Segundo, la desaceleración ha afectado con fuerza al sector bancario, que confiaba en una rápida recuperación económica para solventar sus problemas de liquidez y solvencia. Impacto que ha sido más dramático en Europa porque se une al efecto de la crisis soberana, a la mayor laxitud regulatoria con la que las autoridades nacionales han tratado a sus bancos y a la falta de voluntad de la Europa continental de proceder a una estrategia de consolidación y recapitalización forzosa como la seguida en EEUU o Gran Bretaña. Éste es el motivo de la confrontación dialéctica entre la Comisión y el FMI, y del desapego de los inversores respecto a los valores financieros. Todo ello aderezado por errores políticos de libro como castigar más a los bancos con filtraciones interesadas de más impuestos y más requisitos de capital.
Tercero, las dificultades materiales para hacer efectivas las promesas de mayor integración fiscal y financiera en Europa, unidas al convencimiento de los inversores de que hay problemas concretos (i.e. Portugal y Grecia) que no tienen más solución que una quita significativa de la deuda, han estado a punto de llevarse por delante el proyecto de Unión Monetaria y han obligado a reacciones excepcionales, como la compra masiva de deuda por parte del BCE, que sólo pueden considerarse transitorias sin un cambio en la naturaleza de la propia Unión. Hasta los defensores de medidas aparentemente sencillas de ingeniería financiera, como los eurobonos, empiezan ya a pensar que no son suficientes ni posiblemente convenientes. El juego no da más de sí y el invento ha de refundarse si se quiere mantener. Ésa es la convicción profunda de todos los operadores en el mercado de deuda.

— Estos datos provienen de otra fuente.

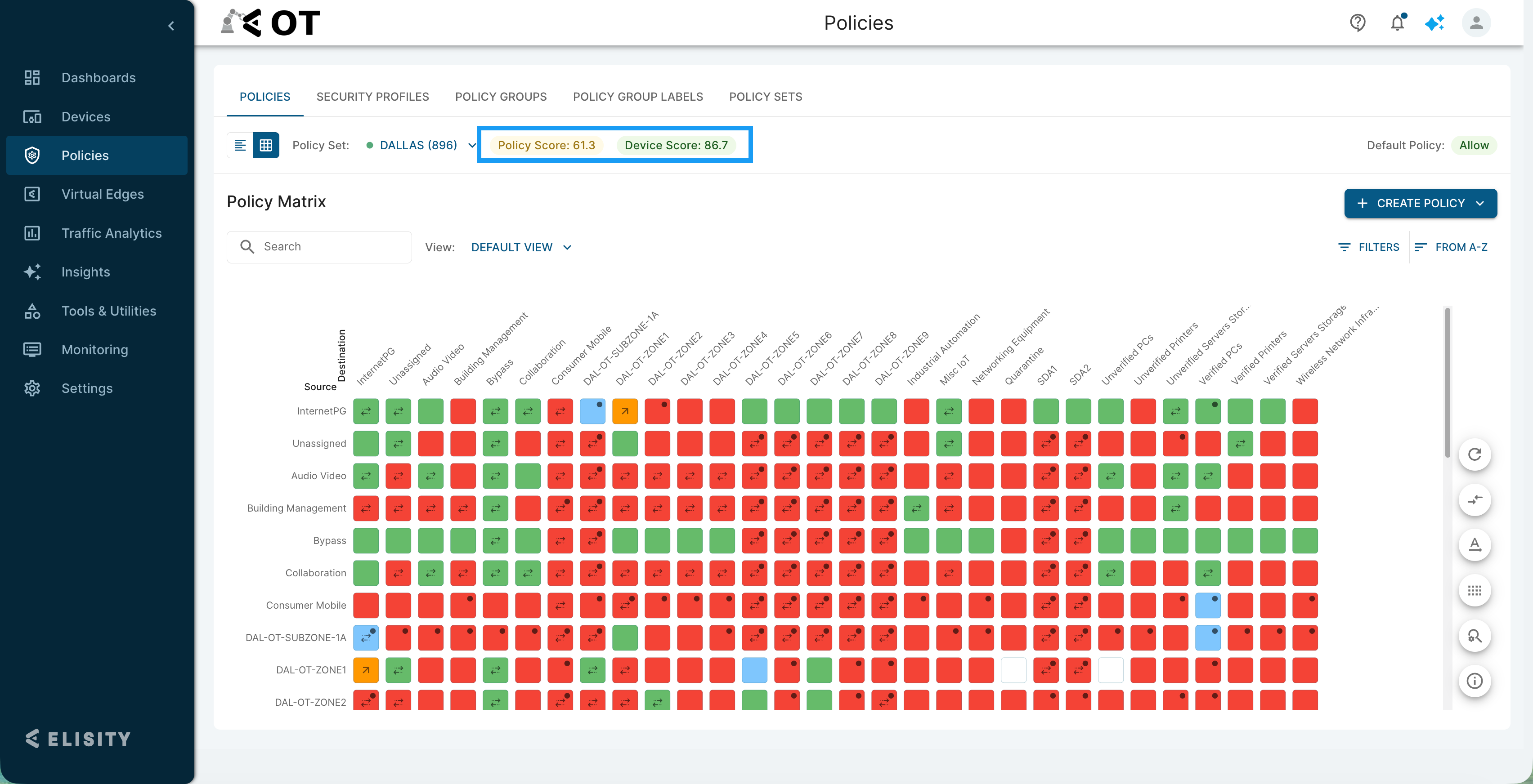Expand the DALLAS policy set dropdown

En este nuevo escenario internacional, aparece en el debate de la política económica española, como por arte de magia, una propuesta de reforma constitucional para sacralizar el déficit cero que merece algunos comentarios. Es una propuesta marginal en un doble sentido: ni afecta a la situación económica de fondo, ni supone un cambio en el modelo económico constitucional. No afecta a la situación de fondo porque ni facilita, ni evita la necesaria reforma de la arquitectura de las Administraciones Públicas para achicar el Estado y hacerlo sostenible y competitivo. Era en este sentido perfectamente prescindible, pero con la habilidad del presidente Zapatero para meterse en todos los charcos, una vez anunciada es absolutamente imprescindible para no castigar aún más la mermada credibilidad de España. Y es también marginal porque, a pesar de la algarabía que se ha organizado en la izquierda española y entre los nacionalistas, no supone cambio fundamental alguno en el modelo económico y remite cualquier concreción a una ley orgánica posterior que ya se encargarán estos mismos indignados de descafeinar hasta la irrelevancia. Ya hoy el Gobierno central tiene que aprobar la emisión de deuda de las Comunidades, y el Constitucional ha avalado que sea éste el que fije los límites de déficit de las CCAA porque la autonomía no puede primar sobre la dirección de la política económica y la defensa de los intereses generales. Pero la enmienda constitucional sí ha servido para desvelar por qué el diferencial español está cerca de los 300 puntos básicos y crecería aún más si no fuera por el BCE. Porque una parte importante de la opinión pública española, y me temo que una mayoría del partido socialista y sin duda de este Gobierno, aún piensa que la razón de ser del progresismo y de la izquierda es el déficit público, que no hay progreso sin deuda y despilfarro, y que pagar las cuentas es una actitud incompatible con la democracia.